Kokomo
- Species: Western lowland gorilla
- Sex: Female
- Born: December 20, 1988 Oklahoma City Zoo
- Died: January 22, 2025 (aged 36) San Diego Zoo Safari Park
- Residence: San Diego Zoo Safari Park
- Mate: Winston
- Offspring: 6 (Leslie)
- Weight: 229 lb (104 kg)

= Kokomo (gorilla) =

Kokomo was a female western lowland gorilla that lived in the San Diego Zoo Safari Park. She was moved from the Oklahoma City Zoo to the San Diego Zoo Safari Park.

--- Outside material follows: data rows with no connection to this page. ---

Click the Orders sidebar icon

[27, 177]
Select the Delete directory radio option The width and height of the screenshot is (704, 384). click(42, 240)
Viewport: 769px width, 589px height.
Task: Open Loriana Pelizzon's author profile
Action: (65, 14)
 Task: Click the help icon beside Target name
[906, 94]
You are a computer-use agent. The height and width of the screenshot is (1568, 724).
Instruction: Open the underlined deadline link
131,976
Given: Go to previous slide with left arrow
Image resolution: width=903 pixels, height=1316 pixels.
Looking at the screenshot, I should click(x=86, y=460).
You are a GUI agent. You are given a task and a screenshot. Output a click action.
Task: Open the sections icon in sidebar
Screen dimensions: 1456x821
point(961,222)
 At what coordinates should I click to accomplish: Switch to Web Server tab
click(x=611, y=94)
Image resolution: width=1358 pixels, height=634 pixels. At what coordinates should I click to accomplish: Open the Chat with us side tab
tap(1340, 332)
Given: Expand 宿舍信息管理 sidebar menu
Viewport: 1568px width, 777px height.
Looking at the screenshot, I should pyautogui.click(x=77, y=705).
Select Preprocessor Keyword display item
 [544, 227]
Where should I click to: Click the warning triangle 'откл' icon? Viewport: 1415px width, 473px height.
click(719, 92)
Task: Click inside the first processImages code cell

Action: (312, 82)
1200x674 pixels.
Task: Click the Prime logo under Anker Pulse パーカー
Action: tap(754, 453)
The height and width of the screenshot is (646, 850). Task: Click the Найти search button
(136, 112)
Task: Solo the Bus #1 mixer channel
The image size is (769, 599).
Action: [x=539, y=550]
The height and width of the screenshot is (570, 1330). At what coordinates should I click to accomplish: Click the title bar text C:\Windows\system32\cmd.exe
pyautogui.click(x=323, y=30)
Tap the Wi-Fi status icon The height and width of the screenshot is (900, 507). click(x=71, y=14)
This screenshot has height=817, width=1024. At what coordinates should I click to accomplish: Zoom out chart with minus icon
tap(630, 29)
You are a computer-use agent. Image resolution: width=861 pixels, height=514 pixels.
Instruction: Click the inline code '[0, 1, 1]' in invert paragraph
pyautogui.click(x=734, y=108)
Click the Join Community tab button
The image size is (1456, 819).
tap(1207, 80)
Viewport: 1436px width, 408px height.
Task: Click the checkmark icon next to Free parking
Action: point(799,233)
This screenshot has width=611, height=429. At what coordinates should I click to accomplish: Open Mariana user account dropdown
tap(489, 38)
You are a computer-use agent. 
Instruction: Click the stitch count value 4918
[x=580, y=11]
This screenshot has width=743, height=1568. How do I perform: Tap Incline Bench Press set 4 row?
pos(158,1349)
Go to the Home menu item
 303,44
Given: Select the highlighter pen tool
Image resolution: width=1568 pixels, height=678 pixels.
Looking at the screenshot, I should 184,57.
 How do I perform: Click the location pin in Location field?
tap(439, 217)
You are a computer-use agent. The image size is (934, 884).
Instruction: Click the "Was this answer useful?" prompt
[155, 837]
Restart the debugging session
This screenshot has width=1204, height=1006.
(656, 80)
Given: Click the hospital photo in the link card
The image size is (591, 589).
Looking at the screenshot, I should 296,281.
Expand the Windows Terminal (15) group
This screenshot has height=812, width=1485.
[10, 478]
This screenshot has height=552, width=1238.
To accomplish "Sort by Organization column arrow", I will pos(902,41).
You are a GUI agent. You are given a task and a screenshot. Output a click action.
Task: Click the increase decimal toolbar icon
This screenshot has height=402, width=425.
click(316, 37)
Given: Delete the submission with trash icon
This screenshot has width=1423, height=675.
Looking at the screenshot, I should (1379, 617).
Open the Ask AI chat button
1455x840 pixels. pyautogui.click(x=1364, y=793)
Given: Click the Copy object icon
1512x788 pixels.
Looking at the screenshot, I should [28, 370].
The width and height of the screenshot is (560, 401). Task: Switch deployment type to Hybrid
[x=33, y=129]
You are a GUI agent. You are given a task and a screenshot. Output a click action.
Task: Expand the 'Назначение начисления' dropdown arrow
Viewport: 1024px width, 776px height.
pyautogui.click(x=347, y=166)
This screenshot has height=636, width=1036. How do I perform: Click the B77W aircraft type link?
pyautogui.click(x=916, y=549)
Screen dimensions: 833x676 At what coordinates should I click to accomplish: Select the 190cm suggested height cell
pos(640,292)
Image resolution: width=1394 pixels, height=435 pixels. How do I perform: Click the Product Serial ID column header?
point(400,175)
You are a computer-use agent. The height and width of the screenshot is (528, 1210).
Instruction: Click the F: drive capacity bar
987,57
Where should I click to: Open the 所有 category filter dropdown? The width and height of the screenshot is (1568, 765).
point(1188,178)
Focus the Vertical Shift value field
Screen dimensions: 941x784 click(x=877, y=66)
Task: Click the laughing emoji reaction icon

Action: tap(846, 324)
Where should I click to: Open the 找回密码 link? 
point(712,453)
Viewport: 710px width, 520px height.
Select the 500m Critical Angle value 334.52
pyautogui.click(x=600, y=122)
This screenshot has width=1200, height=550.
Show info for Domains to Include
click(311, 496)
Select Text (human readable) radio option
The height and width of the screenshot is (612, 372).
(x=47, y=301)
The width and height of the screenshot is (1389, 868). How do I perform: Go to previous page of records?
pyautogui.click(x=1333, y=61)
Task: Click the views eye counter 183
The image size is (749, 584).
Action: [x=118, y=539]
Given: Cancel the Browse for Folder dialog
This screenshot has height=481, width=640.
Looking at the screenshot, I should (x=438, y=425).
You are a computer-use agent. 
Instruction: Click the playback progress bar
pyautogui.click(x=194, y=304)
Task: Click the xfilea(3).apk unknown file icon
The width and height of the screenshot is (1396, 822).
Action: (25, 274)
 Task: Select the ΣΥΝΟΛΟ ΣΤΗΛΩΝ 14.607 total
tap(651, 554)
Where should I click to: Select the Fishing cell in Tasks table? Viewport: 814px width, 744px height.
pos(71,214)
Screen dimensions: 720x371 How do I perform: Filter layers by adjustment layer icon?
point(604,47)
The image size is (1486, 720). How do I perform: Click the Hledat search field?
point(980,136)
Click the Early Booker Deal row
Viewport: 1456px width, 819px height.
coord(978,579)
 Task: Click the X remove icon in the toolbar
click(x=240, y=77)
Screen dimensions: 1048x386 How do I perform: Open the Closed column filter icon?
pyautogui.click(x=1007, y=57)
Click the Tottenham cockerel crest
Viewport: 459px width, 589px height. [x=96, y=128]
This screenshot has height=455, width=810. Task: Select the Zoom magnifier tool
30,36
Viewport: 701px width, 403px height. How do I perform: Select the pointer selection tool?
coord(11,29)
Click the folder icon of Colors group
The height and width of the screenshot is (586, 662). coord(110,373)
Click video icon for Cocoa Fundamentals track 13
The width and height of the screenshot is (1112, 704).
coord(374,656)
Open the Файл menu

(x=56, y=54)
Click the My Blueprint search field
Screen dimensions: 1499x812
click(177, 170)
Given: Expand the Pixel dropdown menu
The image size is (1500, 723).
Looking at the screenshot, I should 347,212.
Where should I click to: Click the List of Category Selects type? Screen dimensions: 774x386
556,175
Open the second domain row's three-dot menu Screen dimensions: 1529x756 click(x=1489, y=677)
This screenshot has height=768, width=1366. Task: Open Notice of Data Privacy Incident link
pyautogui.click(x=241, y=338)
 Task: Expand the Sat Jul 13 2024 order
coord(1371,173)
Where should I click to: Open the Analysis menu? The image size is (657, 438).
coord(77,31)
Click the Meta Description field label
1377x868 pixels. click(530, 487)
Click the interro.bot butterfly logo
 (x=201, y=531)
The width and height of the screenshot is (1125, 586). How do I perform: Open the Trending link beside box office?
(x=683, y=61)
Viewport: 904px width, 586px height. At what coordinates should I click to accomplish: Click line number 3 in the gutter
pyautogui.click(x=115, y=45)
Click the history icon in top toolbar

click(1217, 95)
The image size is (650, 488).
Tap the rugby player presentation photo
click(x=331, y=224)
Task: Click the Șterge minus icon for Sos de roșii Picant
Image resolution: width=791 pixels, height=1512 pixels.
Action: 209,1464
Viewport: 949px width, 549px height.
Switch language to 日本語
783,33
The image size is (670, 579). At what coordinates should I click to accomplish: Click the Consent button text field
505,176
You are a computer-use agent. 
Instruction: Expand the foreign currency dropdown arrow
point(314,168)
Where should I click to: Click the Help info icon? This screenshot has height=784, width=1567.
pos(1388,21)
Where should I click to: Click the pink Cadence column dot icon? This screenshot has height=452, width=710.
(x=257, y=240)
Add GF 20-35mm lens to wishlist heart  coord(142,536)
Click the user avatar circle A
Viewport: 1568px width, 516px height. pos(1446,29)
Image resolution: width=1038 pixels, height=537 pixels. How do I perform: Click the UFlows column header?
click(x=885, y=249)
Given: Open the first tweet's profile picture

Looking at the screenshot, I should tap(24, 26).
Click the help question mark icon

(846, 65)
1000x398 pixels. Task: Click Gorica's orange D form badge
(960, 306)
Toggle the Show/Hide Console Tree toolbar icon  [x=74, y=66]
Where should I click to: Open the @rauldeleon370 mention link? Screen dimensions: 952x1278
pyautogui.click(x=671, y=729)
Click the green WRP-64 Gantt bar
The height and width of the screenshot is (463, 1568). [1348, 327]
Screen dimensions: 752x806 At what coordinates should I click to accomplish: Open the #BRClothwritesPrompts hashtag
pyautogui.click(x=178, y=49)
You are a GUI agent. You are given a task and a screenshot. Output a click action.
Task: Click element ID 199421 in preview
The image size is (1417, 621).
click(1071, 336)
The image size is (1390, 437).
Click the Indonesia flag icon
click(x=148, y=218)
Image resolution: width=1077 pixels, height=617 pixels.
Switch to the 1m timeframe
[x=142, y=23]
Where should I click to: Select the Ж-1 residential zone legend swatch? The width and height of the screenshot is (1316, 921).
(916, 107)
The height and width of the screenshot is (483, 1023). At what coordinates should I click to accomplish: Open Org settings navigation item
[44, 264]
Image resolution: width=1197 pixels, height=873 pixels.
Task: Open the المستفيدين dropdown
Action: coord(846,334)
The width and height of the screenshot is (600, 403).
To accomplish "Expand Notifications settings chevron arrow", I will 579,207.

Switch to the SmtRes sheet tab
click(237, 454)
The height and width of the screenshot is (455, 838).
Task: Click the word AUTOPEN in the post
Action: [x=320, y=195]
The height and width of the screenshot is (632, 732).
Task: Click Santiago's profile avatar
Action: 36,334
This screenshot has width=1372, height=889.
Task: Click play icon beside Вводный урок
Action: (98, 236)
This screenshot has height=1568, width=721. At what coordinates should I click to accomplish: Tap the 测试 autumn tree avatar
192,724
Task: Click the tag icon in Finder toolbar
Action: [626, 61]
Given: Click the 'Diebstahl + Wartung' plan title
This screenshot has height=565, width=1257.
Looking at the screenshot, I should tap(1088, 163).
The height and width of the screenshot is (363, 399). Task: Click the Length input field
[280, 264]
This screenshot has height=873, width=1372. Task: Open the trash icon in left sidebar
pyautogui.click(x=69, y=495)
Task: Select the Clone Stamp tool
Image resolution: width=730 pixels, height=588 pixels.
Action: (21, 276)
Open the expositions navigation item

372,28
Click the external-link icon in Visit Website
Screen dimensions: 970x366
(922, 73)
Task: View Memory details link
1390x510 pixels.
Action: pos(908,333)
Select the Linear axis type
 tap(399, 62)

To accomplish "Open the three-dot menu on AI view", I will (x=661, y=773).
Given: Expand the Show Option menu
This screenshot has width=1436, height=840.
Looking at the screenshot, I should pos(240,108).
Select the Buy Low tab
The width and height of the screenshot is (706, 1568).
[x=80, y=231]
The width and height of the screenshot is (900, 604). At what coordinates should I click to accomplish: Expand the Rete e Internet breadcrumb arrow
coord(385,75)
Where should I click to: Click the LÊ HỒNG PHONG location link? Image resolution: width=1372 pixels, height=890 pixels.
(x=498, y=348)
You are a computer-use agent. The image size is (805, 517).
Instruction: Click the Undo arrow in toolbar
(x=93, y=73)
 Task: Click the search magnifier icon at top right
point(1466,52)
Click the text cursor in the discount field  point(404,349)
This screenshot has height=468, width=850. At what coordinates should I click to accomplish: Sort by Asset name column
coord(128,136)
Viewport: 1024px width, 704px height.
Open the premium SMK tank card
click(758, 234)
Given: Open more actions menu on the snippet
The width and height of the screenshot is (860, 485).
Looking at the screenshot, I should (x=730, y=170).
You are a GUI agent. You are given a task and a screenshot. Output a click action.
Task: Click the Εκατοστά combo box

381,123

The western lowland gorilla is a critically endangered species.

== Life ==
Kokomo weighed 229 lb.

=== Offspring ===
She gave birth six times, including twins at Oklahoma City Zoo in 1999. The first offspring was born on 5 December 1996, but died soon on 14 March 1997 due to Salmonella infection.

====Leslie====

Zookeepers noted that she was a very protective mother, even refusing to let them touch baby Leslie, the second born to Kokomo and Winston, a male Western lowland gorilla. The baby was born on October 18, 2016 and weighed 3.5-4.5 pounds. The baby became a part of the troop of eight gorillas at the San Diego Zoo Safari Park. The troop is on display at Gorilla Forest daily. The troop consists of one adult male, three adult females, 5-year-old Monroe, 2-year-old Joanne, and 8-year-old Frank. This birth is an important step in saving the critically endangered species.

In 2019 medical experts collaborated to do cataract surgery on then three-year-old Leslie. This was the park's first cataract surgery on a gorilla.

== Covid-19 ==
The first detected case of Covid-19 in gorillas was reported on 11 January 2020 among the eight gorillas at the San Diego Zoo Safari Park. While it is not clear if all the gorillas were individually tested, reports suggest that most of them showed mild symptoms such as coughing and congestion. The park was closed during this time, so it is suspected that the gorillas contracted the virus from an asymptomatic staff, despite the protective measures they had all taken.

Winston, a silverback gorilla at the zoo with whom Kokomo has produced two offspring (Leslie and Monroe), was examined under anesthesia due to concerns about his age and underlying conditions. The examination confirmed pneumonia and heart disease and from a supply not permitted for human use, he was treated with monoclonal antibodies, heart medication, and antibiotics.

According to a CNN report on 16 February 2021, all gorillas made a complete recovery.

== Death ==
Kokomo died at the San Diego Zoo Safari Park on 22 January 2025.